---------- Records to use ----------

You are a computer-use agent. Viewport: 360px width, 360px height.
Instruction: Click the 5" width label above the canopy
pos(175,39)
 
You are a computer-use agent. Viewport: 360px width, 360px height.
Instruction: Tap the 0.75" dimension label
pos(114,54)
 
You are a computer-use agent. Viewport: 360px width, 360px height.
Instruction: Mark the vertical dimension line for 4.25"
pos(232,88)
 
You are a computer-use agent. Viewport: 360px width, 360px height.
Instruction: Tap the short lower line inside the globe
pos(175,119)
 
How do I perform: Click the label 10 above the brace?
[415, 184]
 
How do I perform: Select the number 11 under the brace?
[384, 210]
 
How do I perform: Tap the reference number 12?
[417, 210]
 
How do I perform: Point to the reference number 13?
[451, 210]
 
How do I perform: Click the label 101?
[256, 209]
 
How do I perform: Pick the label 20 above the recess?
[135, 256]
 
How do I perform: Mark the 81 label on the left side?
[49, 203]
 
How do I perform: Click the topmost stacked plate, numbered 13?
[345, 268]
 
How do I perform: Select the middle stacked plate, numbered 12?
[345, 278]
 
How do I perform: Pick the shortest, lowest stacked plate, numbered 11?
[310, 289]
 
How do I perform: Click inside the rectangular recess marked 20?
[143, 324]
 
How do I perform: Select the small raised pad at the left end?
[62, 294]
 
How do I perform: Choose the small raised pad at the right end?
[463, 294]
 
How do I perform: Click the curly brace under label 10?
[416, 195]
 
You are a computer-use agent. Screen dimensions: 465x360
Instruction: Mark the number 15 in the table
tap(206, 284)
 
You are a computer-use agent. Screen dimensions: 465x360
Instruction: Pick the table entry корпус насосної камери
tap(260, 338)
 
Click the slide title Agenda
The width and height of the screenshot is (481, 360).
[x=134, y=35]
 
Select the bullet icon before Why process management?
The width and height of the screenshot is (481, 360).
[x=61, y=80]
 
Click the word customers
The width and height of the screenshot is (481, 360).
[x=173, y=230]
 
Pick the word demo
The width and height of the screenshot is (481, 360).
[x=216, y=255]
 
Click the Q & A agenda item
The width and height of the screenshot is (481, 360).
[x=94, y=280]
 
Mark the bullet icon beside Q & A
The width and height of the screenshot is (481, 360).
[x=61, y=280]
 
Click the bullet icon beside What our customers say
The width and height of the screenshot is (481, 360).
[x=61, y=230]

----------

Copy out, unchanged, the stretch of the items above from the line containing "Click the Q & A agenda item" through the end of the items.

- **Reply**
Click the Q & A agenda item
The width and height of the screenshot is (481, 360).
[x=94, y=280]
 
Mark the bullet icon beside Q & A
The width and height of the screenshot is (481, 360).
[x=61, y=280]
 
Click the bullet icon beside What our customers say
The width and height of the screenshot is (481, 360).
[x=61, y=230]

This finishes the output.